From the human point of view, nothing seems more permanent and durable than the planet on which we live. When we say that something is “as sure as the world,” we are echoing Solomon’s confidence in the permanence of planet Earth. With all of its diversity, nature is uniform enough in its operation that we can discover its “laws” and put them to work for us. In fact, it is this “dependability” that is the basis for modern science.
Nature is permanent, but man is transient, a mere pilgrim on earth. His pilgrimage is a brief one, for death finally claims him.
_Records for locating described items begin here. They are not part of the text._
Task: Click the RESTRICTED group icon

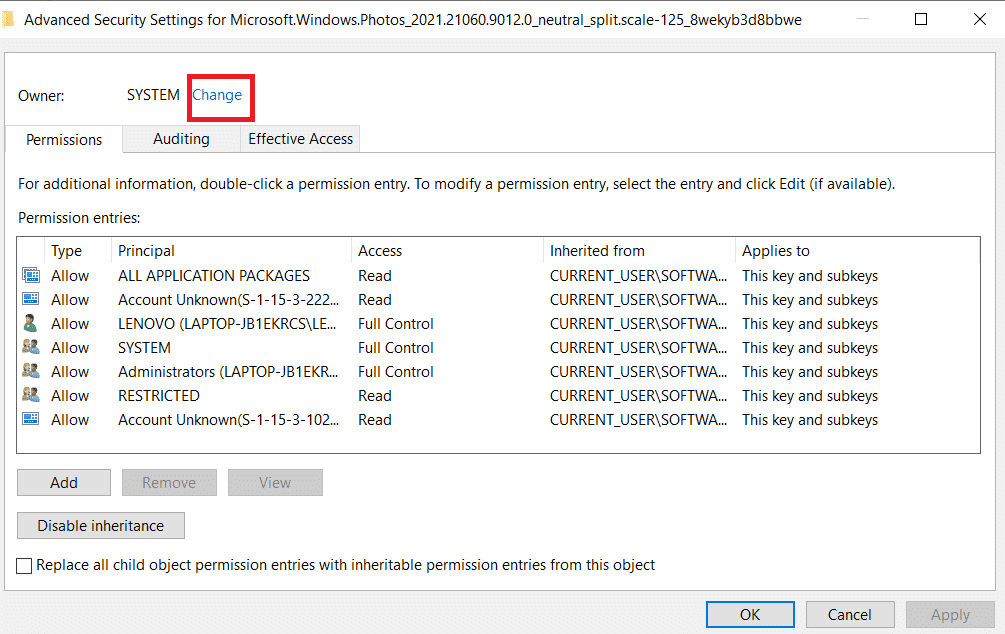Action: coord(31,396)
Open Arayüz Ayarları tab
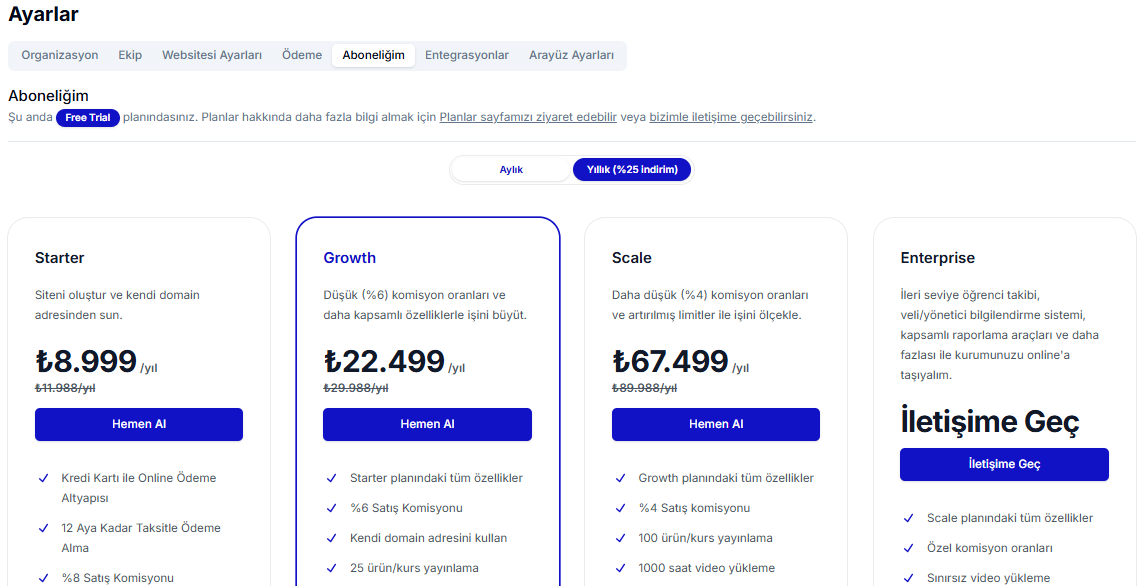This screenshot has height=586, width=1146. click(x=571, y=55)
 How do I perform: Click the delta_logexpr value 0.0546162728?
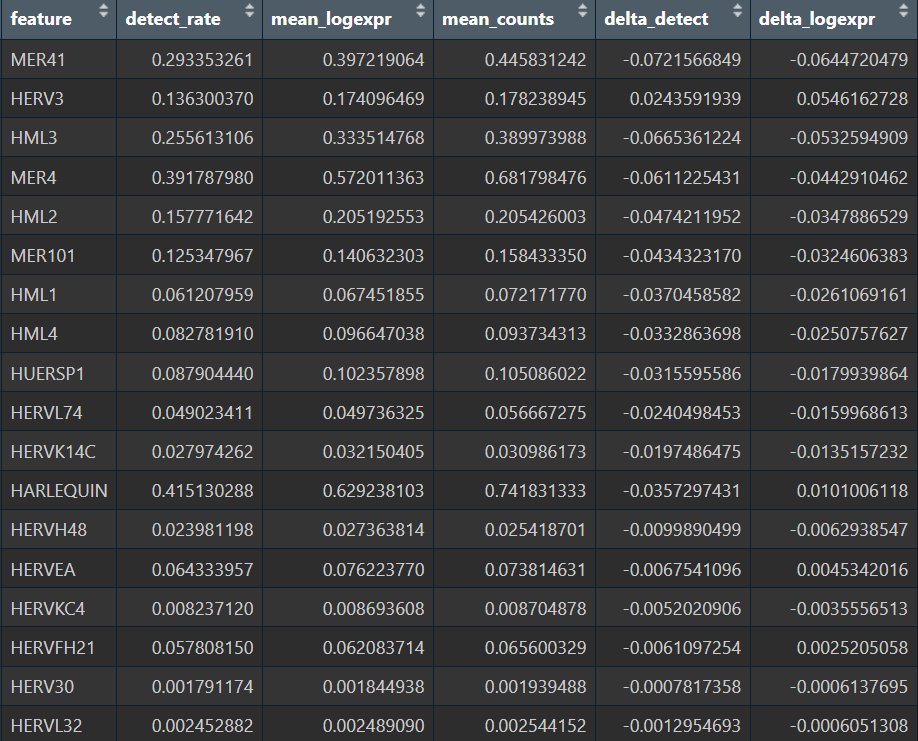pos(852,99)
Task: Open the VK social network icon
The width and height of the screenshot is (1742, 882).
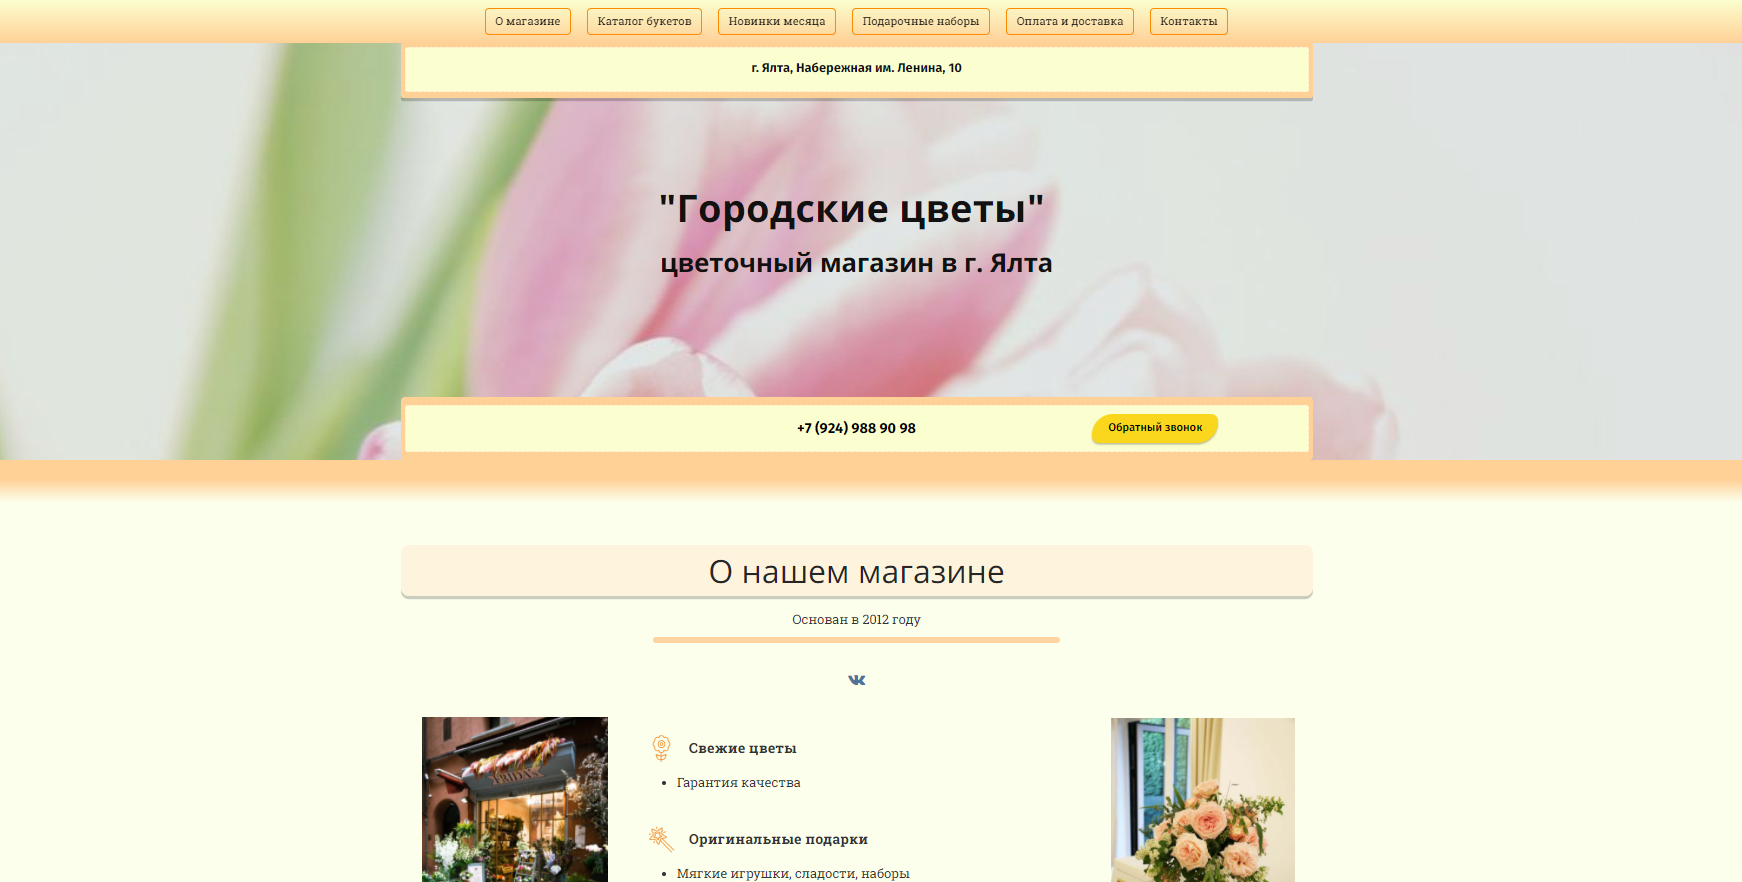Action: tap(856, 680)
At the very beginning of his book, Solomon introduced a topic frequently mentioned in Ecclesiastes: the brevity of life and the certainty of death.
Abraham Lincoln had ten guidelines by which he lived and governed his life. He followed these guidelines until the day he died:
- You cannot bring about prosperity by discouraging thrift.
- You cannot help small men by tearing down big men.
- You cannot strengthen the weak by weakening the strong.
- You cannot lift the wage earner by pulling down the wage payer.
- You cannot help the poor man by destroying the rich.
- You cannot keep out of trouble by spending more than your income.
- You cannot further the brotherhood of men by inciting class hatred.
- You cannot establish security on borrowed money.
- You cannot build character and courage by taking away man’s initiative and independence.
- You cannot help men permanently by doing for them what they could and should do for themselves.